## Passage provided
--

This story strikes me as unusual. I don't see what the big deal is about Crunchbang. What have they done to deserve special mention in a Slashdot story, and really set themselves apart from the hundreds of other distros? I keep an eye open for light weight desktop environments. Currently use LXDE with Openbox, as that seems lighter than XFCE, but under Arch Linux, not Crunchbang.
As for forums, I have found the Arch forums to be a mixed bag. Mostly good stuff. But they have more than one rude elitist posting in there. Was having difficulty with an Arch distro for a Beagleboard computer, and posted about the problems I encountered.
One problem was a chicken and egg issue with putting a boot loader on the flash drive. They had not provided an x86 binary installer, so I tried various ways of installing it, including cross compiling the installer myself. It apparently compiled successfully, but it didn't work. The fact I was even messing with a Beagleboard ought to clue a person in that I'm no noob, but I was still told I was an idiot for wasting all that time with cross compiling. It was just supposed to magically work, and I was doing something wrong, he didn't know what, but he just knew it had to be something stupid. I suppose they deleted the thread because it embarrassed them, as when I went back for another look for what little helpful info it had, I found it was gone. Another time I asked why Arch had moved to systemd, questioning whether it was a good idea. I was told to STFU, the decision had already been made, and wasn't going to be unmade.

--

## Data entries
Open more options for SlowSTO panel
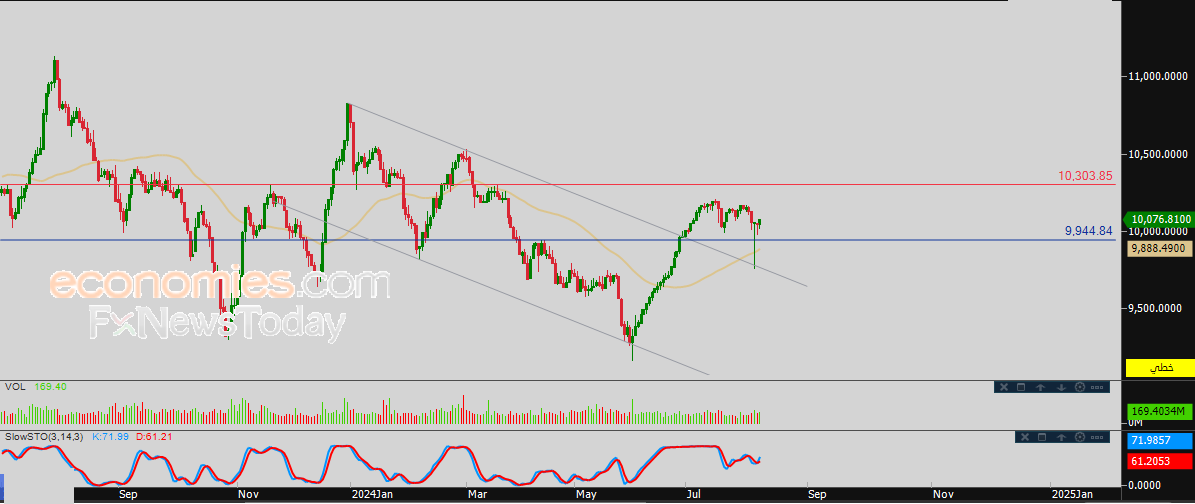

--

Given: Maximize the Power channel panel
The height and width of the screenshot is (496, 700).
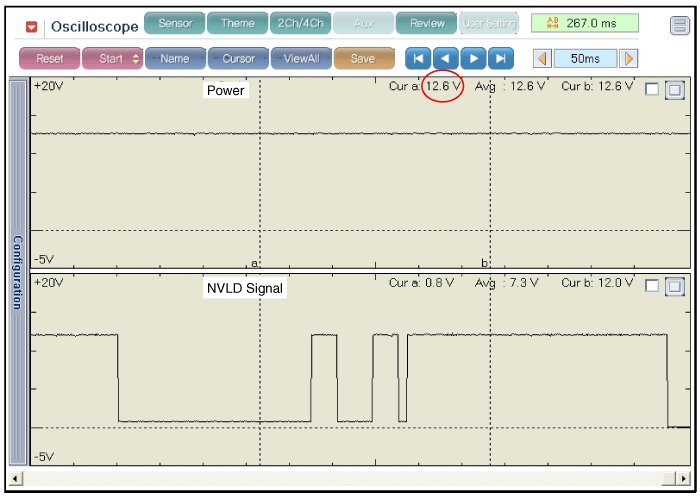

--

## Directive 1
Answer these questions about the comment on Linux distros and forums:
(a) Which desktop environment and window manager does the writer currently use?
(b) What computer was the troublesome Arch distro built for?
(c) What was the writer told after asking why Arch had moved to systemd?
## Directive 2
Reproduce the part of the comment on Linux distros and forums that opens with the words containing "This story strikes" and closes with "problems I encountered.".
The entries aren't needed for this work.

## Exercise answer 1
(a) LXDE with Openbox, under Arch Linux.
(b) A Beagleboard computer.
(c) To STFU, because the decision had already been made and wasn't going to be unmade.

## Exercise answer 2
This story strikes me as unusual. I don't see what the big deal is about Crunchbang. What have they done to deserve special mention in a Slashdot story, and really set themselves apart from the hundreds of other distros? I keep an eye open for light weight desktop environments. Currently use LXDE with Openbox, as that seems lighter than XFCE, but under Arch Linux, not Crunchbang.
As for forums, I have found the Arch forums to be a mixed bag. Mostly good stuff. But they have more than one rude elitist posting in there. Was having difficulty with an Arch distro for a Beagleboard computer, and posted about the problems I encountered.